De acordo com a Agência Internacional de Energia, espera-se que até 78 milhões de toneladas de painéis solares sejam retirados de serviço em todo o mundo até 2050, o maior fluxo de resíduos de qualquer tecnologia de energia limpa da história. Apelidada de “tsunami de resíduos solares”, prevê-se que a onda destas reformas se acelere ao longo das décadas de 2030 e 2040, à medida que a primeira geração de parques solares em grande escala chega ao fim da sua vida útil.

Para se antecipar a esta iminente crise de resíduos, a Agência de Protecção Ambiental anunciou em 2023 que iria elaborar uma nova regra para reclassificar os painéis solares retirados como “resíduos universais”, uma categoria para materiais que necessitam de manuseamento especializado, como baterias, pesticidas e dispositivos que contêm mercúrio.

“Esta mudança nos regulamentos da Lei de Conservação e Recuperação de Recursos, uma vez finalizada”, deverá beneficiar uma grande variedade de estabelecimentos que geram e gerenciam resíduos de painéis solares, fornecendo um sistema claro e prático para lidar com painéis solares descartados”, disse a EPA.

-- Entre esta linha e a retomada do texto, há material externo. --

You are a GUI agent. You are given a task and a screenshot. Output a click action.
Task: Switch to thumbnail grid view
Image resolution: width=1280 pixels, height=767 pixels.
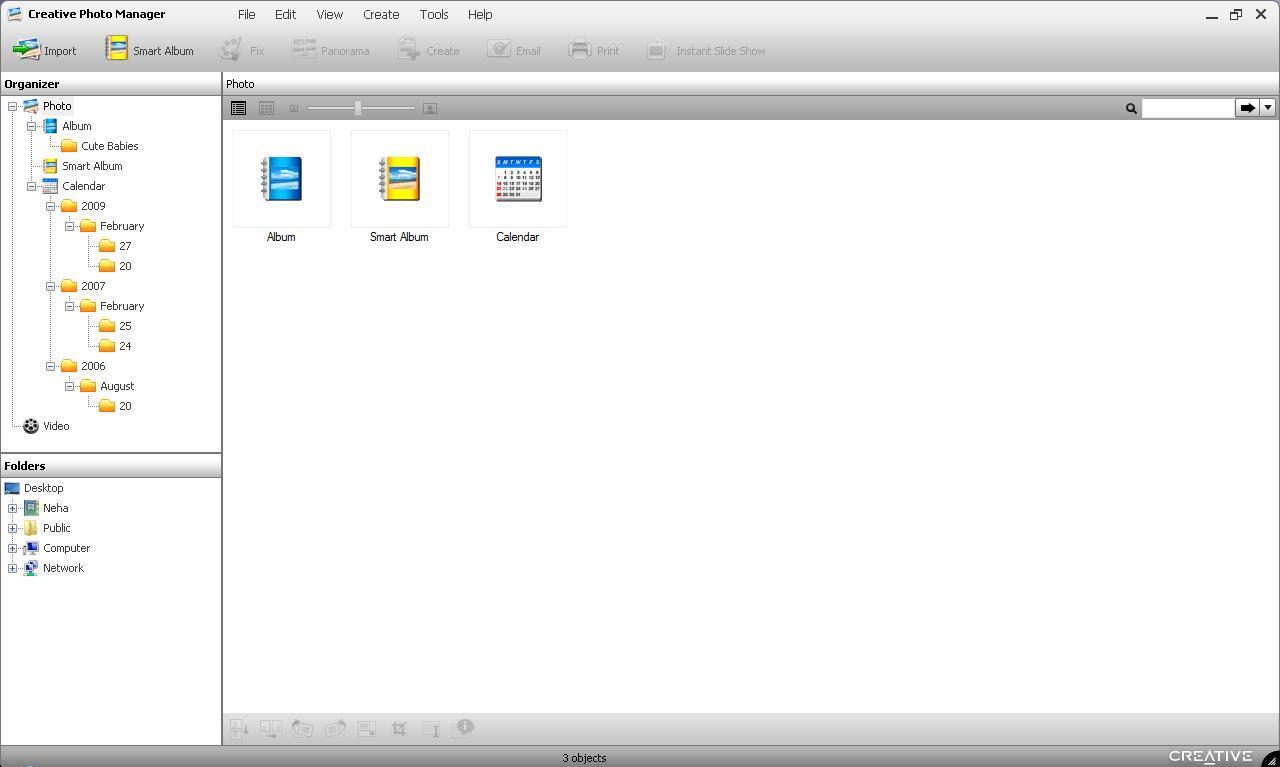coord(266,108)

A regulamentação deveria começar em junho de 2025 e ser concluída em dezembro de 2026, de acordo com o cronograma de formulação de políticas da EPA no Registro Federal.

“Eles deveriam apresentar esta proposta de regulamentação em junho deste ano, mas ainda não vimos isso”, disse Anna Weitz, engenheira de energia limpa do Centro de Tecnologia de Energia Limpa da Carolina do Norte, durante um painel de discussão sobre política nacional e local sobre descomissionamento de painéis solares. O centro de tecnologia monitora políticas sobre resíduos de painéis solares.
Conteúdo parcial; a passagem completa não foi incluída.